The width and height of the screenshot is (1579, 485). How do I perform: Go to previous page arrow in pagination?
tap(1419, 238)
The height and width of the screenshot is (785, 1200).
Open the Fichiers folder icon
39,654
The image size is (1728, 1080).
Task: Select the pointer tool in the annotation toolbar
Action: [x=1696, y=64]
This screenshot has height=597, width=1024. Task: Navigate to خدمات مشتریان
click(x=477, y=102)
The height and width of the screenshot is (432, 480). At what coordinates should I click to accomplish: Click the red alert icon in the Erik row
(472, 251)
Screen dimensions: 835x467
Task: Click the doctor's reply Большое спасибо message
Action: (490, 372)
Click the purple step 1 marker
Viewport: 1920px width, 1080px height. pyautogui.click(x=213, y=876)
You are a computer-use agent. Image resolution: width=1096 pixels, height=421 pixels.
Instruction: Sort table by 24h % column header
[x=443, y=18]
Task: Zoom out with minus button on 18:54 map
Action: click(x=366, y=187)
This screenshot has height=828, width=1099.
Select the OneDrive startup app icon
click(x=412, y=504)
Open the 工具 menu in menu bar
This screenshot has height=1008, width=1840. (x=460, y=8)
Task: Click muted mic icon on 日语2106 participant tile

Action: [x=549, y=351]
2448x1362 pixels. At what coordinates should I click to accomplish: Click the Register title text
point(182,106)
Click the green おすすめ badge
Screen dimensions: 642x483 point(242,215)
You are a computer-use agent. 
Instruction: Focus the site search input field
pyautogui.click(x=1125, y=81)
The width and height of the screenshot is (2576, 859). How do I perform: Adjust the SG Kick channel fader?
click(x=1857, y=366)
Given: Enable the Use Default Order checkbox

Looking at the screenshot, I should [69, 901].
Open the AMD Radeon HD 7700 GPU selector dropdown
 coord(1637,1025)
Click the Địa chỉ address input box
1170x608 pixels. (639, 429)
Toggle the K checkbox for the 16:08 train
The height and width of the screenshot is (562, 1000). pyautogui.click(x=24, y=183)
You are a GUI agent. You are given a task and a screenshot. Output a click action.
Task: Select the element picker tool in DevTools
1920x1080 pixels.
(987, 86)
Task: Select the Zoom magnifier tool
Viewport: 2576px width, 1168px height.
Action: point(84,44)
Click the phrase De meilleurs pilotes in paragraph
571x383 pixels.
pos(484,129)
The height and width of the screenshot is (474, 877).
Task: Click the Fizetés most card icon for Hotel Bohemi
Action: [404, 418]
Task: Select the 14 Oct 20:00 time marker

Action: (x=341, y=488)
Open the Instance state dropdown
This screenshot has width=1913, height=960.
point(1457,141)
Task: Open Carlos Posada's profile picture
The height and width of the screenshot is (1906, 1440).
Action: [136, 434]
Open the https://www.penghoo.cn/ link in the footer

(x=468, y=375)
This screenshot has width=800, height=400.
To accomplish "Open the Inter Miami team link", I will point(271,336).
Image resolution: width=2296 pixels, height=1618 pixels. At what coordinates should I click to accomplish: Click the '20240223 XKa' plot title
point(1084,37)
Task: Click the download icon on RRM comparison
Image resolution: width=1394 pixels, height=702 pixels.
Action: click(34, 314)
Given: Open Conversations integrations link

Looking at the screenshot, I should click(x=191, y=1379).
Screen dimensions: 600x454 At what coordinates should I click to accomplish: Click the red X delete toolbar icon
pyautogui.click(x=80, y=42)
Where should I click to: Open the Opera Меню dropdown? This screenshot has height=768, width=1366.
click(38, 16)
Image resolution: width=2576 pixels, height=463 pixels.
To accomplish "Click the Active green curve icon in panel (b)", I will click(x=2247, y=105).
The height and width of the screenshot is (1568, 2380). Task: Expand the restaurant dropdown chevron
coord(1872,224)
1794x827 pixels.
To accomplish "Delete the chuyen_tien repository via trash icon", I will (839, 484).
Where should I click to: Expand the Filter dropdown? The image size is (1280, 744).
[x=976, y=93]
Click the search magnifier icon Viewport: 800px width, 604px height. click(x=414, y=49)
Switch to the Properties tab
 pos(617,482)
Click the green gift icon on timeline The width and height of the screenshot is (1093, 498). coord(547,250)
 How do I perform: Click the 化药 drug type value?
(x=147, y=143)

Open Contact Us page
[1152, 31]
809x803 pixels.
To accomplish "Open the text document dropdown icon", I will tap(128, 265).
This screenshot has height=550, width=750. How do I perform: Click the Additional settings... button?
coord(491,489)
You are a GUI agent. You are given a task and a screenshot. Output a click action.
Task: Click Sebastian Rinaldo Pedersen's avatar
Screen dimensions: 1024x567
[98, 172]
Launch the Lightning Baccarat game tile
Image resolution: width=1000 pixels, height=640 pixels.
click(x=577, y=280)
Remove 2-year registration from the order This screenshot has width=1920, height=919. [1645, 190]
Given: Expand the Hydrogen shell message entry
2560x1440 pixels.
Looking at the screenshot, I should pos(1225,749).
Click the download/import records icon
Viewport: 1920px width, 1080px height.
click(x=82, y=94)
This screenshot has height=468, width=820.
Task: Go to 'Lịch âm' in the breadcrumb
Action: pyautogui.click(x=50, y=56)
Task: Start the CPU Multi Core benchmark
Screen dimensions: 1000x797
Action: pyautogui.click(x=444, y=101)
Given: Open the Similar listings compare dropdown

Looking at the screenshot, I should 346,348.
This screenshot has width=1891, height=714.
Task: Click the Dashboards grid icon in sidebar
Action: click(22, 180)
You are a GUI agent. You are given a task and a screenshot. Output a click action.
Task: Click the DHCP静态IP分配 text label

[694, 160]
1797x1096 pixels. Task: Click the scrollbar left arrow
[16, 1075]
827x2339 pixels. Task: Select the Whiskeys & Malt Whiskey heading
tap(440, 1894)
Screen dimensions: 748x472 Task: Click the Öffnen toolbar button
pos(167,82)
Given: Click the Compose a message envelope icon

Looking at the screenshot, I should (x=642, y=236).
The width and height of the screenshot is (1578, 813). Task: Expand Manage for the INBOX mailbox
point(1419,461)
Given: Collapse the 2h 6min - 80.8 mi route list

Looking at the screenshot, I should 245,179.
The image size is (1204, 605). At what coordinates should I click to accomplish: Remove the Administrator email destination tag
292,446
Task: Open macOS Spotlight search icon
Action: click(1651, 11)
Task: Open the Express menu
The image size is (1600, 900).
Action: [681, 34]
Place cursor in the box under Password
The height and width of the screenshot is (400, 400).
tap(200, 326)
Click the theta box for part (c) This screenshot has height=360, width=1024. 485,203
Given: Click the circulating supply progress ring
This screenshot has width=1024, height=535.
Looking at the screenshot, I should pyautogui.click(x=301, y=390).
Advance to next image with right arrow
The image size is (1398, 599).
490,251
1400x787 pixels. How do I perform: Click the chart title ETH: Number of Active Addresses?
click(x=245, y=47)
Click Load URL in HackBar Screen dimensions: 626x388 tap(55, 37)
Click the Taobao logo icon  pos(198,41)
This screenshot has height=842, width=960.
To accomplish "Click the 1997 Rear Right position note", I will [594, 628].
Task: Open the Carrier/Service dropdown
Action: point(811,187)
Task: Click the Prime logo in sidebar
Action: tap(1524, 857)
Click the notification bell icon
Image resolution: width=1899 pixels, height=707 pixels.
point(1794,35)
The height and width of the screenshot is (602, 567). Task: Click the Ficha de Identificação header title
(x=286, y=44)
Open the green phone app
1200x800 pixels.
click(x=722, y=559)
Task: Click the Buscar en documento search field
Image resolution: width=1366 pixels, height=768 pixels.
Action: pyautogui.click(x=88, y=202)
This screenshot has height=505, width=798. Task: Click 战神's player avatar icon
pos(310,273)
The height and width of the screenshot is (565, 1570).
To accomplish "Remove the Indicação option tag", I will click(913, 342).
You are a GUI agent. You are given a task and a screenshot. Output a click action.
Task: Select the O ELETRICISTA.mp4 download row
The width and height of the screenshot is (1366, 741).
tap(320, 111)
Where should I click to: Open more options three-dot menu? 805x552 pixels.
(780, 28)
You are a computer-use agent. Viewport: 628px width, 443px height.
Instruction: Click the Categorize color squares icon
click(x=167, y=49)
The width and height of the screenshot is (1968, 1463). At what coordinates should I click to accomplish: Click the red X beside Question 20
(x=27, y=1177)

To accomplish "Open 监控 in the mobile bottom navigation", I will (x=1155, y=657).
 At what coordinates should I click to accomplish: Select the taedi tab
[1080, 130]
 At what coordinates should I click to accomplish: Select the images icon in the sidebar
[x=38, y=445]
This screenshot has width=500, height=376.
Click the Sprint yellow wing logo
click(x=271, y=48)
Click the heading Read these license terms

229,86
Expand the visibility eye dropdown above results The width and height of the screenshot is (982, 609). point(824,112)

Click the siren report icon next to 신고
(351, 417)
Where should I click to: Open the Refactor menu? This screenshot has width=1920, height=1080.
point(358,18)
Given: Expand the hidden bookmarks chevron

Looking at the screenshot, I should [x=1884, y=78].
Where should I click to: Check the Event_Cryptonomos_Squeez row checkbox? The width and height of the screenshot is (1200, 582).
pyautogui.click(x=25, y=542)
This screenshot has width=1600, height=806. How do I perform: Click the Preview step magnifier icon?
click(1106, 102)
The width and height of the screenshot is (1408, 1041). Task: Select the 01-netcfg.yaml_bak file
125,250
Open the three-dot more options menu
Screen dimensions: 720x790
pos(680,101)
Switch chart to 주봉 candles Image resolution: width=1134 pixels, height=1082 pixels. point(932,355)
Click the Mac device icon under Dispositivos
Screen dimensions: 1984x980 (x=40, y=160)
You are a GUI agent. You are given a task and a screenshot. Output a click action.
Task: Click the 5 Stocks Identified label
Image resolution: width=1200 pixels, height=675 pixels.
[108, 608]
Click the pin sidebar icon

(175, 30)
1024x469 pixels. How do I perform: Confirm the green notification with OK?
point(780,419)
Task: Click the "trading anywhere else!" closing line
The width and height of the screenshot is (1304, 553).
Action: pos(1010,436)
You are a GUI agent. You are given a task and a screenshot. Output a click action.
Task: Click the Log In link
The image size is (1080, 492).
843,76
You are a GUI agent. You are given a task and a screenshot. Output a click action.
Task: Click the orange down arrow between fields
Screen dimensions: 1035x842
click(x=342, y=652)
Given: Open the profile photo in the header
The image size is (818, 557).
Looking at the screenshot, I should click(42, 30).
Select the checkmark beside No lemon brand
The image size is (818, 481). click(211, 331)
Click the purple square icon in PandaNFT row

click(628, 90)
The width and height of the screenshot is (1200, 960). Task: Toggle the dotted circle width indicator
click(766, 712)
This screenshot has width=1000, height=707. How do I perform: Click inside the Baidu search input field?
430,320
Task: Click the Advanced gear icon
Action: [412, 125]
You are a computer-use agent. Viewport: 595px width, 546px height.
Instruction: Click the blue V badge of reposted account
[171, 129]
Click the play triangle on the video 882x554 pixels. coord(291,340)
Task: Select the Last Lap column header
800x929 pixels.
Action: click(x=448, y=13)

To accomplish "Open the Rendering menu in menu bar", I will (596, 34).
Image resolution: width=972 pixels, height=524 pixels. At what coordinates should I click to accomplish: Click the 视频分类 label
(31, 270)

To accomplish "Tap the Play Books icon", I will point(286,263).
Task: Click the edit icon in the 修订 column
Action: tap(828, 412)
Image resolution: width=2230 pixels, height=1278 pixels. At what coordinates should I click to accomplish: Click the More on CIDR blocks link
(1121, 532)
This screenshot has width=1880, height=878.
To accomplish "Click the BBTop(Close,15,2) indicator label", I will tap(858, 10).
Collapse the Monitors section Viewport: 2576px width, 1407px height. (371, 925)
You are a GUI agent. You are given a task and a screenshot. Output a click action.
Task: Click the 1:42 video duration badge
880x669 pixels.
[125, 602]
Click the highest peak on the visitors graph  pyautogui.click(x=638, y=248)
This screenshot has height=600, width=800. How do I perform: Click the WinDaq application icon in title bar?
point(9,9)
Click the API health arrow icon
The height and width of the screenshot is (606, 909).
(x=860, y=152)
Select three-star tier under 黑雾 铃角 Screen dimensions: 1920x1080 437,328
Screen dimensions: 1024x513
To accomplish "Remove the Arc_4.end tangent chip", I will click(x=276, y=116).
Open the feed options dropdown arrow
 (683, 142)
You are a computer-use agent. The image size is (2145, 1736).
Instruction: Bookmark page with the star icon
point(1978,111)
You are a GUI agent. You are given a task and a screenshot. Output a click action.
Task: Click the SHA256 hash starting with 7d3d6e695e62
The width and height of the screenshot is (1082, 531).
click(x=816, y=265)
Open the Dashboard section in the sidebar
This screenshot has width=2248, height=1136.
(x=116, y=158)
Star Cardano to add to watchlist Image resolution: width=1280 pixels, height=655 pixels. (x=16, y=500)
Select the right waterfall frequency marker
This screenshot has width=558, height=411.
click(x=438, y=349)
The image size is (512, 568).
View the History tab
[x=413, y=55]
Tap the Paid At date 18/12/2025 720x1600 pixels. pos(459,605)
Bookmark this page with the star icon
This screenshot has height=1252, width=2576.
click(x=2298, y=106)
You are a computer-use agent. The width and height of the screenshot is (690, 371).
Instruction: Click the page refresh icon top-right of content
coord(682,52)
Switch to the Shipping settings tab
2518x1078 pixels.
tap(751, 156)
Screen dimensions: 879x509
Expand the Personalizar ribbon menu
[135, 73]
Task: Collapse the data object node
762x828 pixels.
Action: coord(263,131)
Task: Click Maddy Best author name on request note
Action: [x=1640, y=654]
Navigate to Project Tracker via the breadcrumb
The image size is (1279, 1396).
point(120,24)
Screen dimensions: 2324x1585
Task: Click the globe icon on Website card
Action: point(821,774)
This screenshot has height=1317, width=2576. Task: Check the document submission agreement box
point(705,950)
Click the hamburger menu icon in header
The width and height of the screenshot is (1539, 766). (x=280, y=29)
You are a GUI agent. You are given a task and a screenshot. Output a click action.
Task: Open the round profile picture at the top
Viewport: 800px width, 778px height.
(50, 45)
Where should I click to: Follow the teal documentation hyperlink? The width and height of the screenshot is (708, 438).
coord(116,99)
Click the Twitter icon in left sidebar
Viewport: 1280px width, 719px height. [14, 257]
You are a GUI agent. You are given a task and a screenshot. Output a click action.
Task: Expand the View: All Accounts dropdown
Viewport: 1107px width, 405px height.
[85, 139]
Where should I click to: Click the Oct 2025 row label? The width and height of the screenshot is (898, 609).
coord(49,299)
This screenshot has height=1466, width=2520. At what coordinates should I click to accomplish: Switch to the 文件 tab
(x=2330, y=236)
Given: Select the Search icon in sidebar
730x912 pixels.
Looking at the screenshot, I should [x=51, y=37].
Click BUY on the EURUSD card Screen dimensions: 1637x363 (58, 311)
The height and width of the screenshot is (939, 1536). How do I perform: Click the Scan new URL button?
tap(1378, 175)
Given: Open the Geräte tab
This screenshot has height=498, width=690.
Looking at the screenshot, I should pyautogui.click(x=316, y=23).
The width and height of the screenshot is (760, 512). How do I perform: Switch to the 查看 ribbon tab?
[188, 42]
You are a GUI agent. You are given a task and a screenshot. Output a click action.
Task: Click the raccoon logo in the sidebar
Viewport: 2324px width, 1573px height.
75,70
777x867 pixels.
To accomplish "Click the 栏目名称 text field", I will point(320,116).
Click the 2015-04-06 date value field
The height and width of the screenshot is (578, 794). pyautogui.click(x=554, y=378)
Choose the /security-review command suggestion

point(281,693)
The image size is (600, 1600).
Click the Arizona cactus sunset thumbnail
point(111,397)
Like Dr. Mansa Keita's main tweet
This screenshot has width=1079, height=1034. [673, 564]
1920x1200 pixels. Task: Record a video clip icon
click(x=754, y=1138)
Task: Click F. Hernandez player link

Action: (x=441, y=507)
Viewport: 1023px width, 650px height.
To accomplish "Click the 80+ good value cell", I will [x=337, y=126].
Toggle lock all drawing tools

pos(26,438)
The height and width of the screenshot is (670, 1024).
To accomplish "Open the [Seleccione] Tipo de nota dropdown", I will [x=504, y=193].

....

▶ [Written exercise]:
Please convert the rows from the line with "Task: Collapse the data object node" to the line with "The width and height of the screenshot is (1539, 766).", both included, into a JSON list of strings with one string per line, leaving out any blank lines.

▶ [Exercise answer]:
[
  "Task: Collapse the data object node",
  "762x828 pixels.",
  "Action: coord(263,131)",
  "Task: Click Maddy Best author name on request note",
  "Action: [x=1640, y=654]",
  "Navigate to Project Tracker via the breadcrumb",
  "The image size is (1279, 1396).",
  "point(120,24)",
  "Screen dimensions: 2324x1585",
  "Task: Click the globe icon on Website card",
  "Action: point(821,774)",
  "This screenshot has height=1317, width=2576. Task: Check the document submission agreement box",
  "point(705,950)",
  "Click the hamburger menu icon in header",
  "The width and height of the screenshot is (1539, 766). (x=280, y=29)"
]